--- start EXERCISE MATERIALS ---

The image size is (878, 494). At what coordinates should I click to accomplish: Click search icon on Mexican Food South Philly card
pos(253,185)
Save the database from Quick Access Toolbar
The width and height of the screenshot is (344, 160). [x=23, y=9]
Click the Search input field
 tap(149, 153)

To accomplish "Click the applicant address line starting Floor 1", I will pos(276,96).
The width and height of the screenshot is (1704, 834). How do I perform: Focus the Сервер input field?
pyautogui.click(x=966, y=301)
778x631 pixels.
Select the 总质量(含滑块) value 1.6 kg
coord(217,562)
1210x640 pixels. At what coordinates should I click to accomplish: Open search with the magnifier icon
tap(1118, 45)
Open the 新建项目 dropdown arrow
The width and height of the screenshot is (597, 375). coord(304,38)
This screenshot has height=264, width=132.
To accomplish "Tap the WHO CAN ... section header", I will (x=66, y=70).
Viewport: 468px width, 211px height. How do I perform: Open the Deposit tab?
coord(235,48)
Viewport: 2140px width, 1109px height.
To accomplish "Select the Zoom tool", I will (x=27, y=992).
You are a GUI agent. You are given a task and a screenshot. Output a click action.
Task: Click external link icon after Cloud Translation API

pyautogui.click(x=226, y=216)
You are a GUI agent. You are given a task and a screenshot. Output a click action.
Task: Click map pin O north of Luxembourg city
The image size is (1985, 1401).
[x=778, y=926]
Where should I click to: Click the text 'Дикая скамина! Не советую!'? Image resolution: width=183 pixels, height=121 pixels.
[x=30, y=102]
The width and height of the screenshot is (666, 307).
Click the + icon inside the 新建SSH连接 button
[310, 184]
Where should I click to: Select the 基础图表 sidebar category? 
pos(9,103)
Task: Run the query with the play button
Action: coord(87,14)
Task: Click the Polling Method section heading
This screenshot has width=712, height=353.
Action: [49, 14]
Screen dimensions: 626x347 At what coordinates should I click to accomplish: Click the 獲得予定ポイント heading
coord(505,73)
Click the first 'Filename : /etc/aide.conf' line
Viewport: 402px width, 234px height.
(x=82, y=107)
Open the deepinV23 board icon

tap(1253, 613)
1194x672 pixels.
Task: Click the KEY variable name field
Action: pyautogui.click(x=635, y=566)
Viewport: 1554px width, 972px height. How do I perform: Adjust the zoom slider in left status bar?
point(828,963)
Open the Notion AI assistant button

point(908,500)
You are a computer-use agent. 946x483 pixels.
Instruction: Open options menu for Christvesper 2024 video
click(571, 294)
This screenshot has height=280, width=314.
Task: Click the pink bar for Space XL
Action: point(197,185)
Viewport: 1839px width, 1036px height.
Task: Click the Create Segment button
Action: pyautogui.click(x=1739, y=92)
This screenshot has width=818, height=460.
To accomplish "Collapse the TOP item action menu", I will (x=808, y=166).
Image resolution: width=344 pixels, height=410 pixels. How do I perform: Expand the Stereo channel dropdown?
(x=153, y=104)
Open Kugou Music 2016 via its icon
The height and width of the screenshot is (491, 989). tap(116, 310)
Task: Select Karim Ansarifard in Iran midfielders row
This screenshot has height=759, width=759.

--- end EXERCISE MATERIALS ---

EXERCISE INSTRUCTIONS: Please reproduce the lines of the listing above word for word, from its first line through the line containing "will (x=27, y=992).", inclusive.

ANSWER TO THIS EXERCISE:
The image size is (878, 494). At what coordinates should I click to accomplish: Click search icon on Mexican Food South Philly card
pos(253,185)
Save the database from Quick Access Toolbar
The width and height of the screenshot is (344, 160). [x=23, y=9]
Click the Search input field
 tap(149, 153)

To accomplish "Click the applicant address line starting Floor 1", I will pos(276,96).
The width and height of the screenshot is (1704, 834). How do I perform: Focus the Сервер input field?
pyautogui.click(x=966, y=301)
778x631 pixels.
Select the 总质量(含滑块) value 1.6 kg
coord(217,562)
1210x640 pixels. At what coordinates should I click to accomplish: Open search with the magnifier icon
tap(1118, 45)
Open the 新建项目 dropdown arrow
The width and height of the screenshot is (597, 375). coord(304,38)
This screenshot has height=264, width=132.
To accomplish "Tap the WHO CAN ... section header", I will (x=66, y=70).
Viewport: 468px width, 211px height. How do I perform: Open the Deposit tab?
coord(235,48)
Viewport: 2140px width, 1109px height.
To accomplish "Select the Zoom tool", I will (x=27, y=992).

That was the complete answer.